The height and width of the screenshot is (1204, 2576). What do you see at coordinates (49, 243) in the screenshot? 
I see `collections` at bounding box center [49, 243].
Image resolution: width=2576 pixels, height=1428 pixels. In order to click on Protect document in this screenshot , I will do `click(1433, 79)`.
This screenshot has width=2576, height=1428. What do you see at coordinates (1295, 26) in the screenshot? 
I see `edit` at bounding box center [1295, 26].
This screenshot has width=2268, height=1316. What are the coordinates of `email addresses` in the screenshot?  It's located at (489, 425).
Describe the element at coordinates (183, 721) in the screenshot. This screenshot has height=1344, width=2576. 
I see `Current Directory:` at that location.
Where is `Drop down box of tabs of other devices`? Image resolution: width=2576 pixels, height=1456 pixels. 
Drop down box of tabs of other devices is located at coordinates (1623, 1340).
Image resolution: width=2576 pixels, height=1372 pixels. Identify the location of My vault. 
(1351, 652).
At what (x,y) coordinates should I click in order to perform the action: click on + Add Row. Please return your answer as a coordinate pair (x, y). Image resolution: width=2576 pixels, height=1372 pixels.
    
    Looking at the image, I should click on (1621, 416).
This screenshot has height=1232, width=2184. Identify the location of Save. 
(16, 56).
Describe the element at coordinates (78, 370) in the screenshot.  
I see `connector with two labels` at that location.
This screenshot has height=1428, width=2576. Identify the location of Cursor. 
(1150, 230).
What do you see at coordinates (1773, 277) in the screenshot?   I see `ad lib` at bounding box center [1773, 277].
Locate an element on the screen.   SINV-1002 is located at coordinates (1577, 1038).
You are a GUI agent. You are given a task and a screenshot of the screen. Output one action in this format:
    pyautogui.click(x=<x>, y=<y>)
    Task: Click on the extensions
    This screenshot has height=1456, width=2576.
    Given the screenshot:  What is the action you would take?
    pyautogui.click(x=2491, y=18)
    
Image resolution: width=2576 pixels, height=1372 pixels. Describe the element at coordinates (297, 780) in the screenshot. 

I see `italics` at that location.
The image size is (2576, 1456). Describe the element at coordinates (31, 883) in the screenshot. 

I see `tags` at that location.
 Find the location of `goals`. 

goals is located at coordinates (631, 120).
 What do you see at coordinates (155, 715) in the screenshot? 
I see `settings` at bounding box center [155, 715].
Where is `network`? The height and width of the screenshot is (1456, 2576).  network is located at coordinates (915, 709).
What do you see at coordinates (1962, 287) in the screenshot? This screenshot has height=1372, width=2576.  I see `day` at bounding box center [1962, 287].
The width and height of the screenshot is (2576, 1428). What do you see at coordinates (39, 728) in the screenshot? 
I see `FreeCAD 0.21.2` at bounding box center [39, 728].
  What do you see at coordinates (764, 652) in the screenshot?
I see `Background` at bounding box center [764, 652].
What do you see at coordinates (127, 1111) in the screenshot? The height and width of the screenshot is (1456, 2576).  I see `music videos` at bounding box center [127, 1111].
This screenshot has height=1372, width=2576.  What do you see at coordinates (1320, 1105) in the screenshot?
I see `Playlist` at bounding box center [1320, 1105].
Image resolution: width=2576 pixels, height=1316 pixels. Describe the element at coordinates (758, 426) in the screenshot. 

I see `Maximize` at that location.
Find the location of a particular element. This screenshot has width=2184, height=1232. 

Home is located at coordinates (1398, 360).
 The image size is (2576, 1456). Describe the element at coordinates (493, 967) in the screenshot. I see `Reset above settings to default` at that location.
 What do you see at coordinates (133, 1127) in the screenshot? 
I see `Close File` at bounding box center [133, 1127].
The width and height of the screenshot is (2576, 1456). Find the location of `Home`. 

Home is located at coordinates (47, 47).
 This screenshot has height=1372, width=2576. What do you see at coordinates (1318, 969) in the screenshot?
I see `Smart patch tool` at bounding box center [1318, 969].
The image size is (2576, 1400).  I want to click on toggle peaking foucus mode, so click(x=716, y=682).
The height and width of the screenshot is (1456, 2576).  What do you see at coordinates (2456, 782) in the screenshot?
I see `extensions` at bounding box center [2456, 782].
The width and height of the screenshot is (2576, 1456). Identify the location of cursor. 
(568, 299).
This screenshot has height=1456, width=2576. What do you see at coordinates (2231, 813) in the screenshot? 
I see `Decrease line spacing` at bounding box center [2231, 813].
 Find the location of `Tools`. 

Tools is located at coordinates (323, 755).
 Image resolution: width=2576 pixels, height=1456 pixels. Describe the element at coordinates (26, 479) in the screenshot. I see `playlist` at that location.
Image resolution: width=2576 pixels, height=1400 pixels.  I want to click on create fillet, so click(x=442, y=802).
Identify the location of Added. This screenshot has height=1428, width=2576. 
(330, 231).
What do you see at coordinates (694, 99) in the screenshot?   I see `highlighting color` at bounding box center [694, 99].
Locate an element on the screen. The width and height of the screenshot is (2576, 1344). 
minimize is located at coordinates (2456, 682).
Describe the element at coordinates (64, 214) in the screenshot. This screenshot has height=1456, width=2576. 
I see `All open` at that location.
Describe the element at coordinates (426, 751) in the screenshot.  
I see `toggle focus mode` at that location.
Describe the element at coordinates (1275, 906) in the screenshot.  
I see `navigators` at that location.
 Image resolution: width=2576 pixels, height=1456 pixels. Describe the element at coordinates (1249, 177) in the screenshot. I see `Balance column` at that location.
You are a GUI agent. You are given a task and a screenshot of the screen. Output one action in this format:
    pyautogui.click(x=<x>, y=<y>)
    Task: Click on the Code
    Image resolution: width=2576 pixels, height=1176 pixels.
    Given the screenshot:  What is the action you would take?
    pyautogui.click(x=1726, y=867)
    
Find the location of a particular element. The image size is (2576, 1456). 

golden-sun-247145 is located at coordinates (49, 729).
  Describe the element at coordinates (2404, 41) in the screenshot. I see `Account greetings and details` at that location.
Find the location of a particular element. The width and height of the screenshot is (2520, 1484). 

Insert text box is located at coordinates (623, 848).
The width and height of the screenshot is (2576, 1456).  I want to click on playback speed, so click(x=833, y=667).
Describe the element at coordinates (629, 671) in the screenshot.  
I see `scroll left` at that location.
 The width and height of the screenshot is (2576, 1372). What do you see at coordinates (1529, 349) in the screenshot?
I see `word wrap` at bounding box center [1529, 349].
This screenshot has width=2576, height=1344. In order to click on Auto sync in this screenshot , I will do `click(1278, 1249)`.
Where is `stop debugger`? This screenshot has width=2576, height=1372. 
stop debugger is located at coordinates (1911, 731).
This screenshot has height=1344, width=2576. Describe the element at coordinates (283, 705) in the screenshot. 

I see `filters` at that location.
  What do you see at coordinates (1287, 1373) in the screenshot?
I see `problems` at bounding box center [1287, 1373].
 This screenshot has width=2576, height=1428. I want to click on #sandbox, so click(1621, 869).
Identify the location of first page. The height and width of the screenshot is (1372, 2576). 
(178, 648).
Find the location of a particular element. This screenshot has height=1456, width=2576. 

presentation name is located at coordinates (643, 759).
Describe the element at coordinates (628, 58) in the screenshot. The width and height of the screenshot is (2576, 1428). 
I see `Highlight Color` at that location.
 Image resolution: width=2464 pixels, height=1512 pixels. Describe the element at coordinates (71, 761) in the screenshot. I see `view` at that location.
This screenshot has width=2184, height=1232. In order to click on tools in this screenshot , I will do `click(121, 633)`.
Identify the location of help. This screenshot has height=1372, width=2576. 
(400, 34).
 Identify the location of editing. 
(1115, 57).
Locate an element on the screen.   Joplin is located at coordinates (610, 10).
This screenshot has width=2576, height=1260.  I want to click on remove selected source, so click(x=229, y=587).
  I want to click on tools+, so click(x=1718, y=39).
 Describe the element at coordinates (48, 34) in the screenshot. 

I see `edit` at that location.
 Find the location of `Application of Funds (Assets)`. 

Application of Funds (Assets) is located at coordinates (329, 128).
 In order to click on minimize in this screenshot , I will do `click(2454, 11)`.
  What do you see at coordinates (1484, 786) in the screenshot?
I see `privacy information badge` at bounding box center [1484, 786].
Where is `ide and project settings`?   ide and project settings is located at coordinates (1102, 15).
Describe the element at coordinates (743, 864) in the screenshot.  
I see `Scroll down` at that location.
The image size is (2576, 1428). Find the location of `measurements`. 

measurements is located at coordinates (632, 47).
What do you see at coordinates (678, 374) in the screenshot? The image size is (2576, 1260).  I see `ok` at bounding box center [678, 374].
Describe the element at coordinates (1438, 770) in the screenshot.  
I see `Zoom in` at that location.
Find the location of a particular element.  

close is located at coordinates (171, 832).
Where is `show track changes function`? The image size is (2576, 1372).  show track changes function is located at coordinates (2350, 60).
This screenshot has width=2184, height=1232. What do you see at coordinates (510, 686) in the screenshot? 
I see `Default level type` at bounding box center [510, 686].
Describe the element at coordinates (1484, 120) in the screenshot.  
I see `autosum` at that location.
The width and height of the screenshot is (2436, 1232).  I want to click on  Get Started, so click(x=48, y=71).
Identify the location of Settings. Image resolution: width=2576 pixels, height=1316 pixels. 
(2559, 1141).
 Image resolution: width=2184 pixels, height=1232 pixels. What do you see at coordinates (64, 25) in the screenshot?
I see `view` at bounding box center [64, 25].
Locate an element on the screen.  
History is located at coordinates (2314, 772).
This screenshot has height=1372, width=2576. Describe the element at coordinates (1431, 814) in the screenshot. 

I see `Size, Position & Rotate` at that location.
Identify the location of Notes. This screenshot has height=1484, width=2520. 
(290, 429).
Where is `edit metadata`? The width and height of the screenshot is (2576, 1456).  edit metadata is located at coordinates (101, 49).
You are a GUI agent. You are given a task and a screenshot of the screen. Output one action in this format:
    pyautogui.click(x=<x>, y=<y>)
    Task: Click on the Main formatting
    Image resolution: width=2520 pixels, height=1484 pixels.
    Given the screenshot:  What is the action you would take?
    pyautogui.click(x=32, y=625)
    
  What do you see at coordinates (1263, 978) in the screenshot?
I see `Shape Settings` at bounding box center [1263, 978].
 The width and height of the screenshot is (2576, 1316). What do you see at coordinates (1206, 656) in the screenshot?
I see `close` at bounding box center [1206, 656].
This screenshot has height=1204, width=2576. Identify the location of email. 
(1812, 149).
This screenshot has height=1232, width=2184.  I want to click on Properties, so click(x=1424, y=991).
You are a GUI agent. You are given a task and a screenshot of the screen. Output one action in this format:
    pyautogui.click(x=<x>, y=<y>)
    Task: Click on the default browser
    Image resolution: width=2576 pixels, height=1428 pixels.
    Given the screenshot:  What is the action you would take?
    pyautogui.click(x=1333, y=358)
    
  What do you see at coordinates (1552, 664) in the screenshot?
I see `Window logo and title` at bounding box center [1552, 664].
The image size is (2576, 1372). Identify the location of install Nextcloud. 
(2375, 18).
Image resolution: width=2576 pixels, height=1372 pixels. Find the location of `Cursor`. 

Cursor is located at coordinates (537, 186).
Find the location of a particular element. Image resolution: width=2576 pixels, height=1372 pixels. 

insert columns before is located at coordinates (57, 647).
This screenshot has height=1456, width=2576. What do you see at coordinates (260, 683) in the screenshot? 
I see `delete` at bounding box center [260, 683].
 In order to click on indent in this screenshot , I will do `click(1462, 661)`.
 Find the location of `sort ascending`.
+ + + +
**WORK REQUIRED**
Arrange the stretch of the listing above, from the line containing "782) in the screenshot?" through the line containing "center [2231, 813].", as a Markdown table. Use a Row column for the line number and a Line column for the text, and leave out any blank lines.

**WRITTEN SOLUTION**
| Row | Line |
|---|---|
| 1 | The height and width of the screenshot is (1456, 2576).  What do you see at coordinates (2456, 782) in the screenshot? |
| 2 | I see `extensions` at bounding box center [2456, 782]. |
| 3 | The width and height of the screenshot is (2576, 1456). Identify the location of cursor.  |
| 4 | (568, 299). |
| 5 | This screenshot has height=1456, width=2576. What do you see at coordinates (2231, 813) in the screenshot?  |
| 6 | I see `Decrease line spacing` at bounding box center [2231, 813]. |